Task directions =>
Once the data has been read, restate all of it exactly.

------------------------------------

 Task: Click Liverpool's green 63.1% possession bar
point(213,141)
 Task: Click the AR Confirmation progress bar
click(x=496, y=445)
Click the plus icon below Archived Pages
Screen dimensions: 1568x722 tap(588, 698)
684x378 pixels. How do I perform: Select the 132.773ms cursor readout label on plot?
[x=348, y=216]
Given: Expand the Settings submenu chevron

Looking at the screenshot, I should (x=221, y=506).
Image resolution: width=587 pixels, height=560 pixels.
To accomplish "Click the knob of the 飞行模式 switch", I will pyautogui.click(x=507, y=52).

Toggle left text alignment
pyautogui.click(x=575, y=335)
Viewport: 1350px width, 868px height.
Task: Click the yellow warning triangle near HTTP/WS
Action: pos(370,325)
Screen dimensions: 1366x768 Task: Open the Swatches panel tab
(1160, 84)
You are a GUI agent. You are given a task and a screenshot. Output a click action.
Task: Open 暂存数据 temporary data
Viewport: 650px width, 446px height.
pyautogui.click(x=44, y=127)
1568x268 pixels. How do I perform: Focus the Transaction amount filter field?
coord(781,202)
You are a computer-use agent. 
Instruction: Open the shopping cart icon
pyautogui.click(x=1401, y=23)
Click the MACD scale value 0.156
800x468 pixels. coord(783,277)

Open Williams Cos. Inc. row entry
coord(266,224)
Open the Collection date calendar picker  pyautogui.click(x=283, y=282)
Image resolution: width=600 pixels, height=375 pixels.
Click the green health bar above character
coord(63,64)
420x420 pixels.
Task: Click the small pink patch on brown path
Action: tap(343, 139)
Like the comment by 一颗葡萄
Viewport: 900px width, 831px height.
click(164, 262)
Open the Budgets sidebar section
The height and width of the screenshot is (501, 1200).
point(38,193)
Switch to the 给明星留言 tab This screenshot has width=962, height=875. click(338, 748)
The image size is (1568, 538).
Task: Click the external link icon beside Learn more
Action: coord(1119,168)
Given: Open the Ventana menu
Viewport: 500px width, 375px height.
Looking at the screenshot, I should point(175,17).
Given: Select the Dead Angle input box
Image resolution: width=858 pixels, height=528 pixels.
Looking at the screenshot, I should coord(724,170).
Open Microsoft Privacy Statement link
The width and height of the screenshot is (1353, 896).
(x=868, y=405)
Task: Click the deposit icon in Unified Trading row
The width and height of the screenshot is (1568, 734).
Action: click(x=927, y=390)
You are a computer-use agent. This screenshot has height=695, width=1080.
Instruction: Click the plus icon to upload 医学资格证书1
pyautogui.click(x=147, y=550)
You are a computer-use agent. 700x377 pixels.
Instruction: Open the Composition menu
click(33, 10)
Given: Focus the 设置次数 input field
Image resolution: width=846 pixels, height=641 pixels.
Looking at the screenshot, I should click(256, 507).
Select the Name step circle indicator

------------------------------------

Response area =>
 Task: Click Liverpool's green 63.1% possession bar
point(213,141)
 Task: Click the AR Confirmation progress bar
click(x=496, y=445)
Click the plus icon below Archived Pages
Screen dimensions: 1568x722 tap(588, 698)
684x378 pixels. How do I perform: Select the 132.773ms cursor readout label on plot?
[x=348, y=216]
Given: Expand the Settings submenu chevron

Looking at the screenshot, I should (x=221, y=506).
Image resolution: width=587 pixels, height=560 pixels.
To accomplish "Click the knob of the 飞行模式 switch", I will pyautogui.click(x=507, y=52).

Toggle left text alignment
pyautogui.click(x=575, y=335)
Viewport: 1350px width, 868px height.
Task: Click the yellow warning triangle near HTTP/WS
Action: pos(370,325)
Screen dimensions: 1366x768 Task: Open the Swatches panel tab
(1160, 84)
You are a GUI agent. You are given a task and a screenshot. Output a click action.
Task: Open 暂存数据 temporary data
Viewport: 650px width, 446px height.
pyautogui.click(x=44, y=127)
1568x268 pixels. How do I perform: Focus the Transaction amount filter field?
coord(781,202)
You are a computer-use agent. 
Instruction: Open the shopping cart icon
pyautogui.click(x=1401, y=23)
Click the MACD scale value 0.156
800x468 pixels. coord(783,277)

Open Williams Cos. Inc. row entry
coord(266,224)
Open the Collection date calendar picker  pyautogui.click(x=283, y=282)
Image resolution: width=600 pixels, height=375 pixels.
Click the green health bar above character
coord(63,64)
420x420 pixels.
Task: Click the small pink patch on brown path
Action: tap(343, 139)
Like the comment by 一颗葡萄
Viewport: 900px width, 831px height.
click(164, 262)
Open the Budgets sidebar section
The height and width of the screenshot is (501, 1200).
point(38,193)
Switch to the 给明星留言 tab This screenshot has width=962, height=875. click(338, 748)
The image size is (1568, 538).
Task: Click the external link icon beside Learn more
Action: coord(1119,168)
Given: Open the Ventana menu
Viewport: 500px width, 375px height.
Looking at the screenshot, I should point(175,17).
Given: Select the Dead Angle input box
Image resolution: width=858 pixels, height=528 pixels.
Looking at the screenshot, I should coord(724,170).
Open Microsoft Privacy Statement link
The width and height of the screenshot is (1353, 896).
(x=868, y=405)
Task: Click the deposit icon in Unified Trading row
The width and height of the screenshot is (1568, 734).
Action: click(x=927, y=390)
You are a computer-use agent. This screenshot has height=695, width=1080.
Instruction: Click the plus icon to upload 医学资格证书1
pyautogui.click(x=147, y=550)
You are a computer-use agent. 700x377 pixels.
Instruction: Open the Composition menu
click(33, 10)
Given: Focus the 设置次数 input field
Image resolution: width=846 pixels, height=641 pixels.
Looking at the screenshot, I should click(256, 507).
Select the Name step circle indicator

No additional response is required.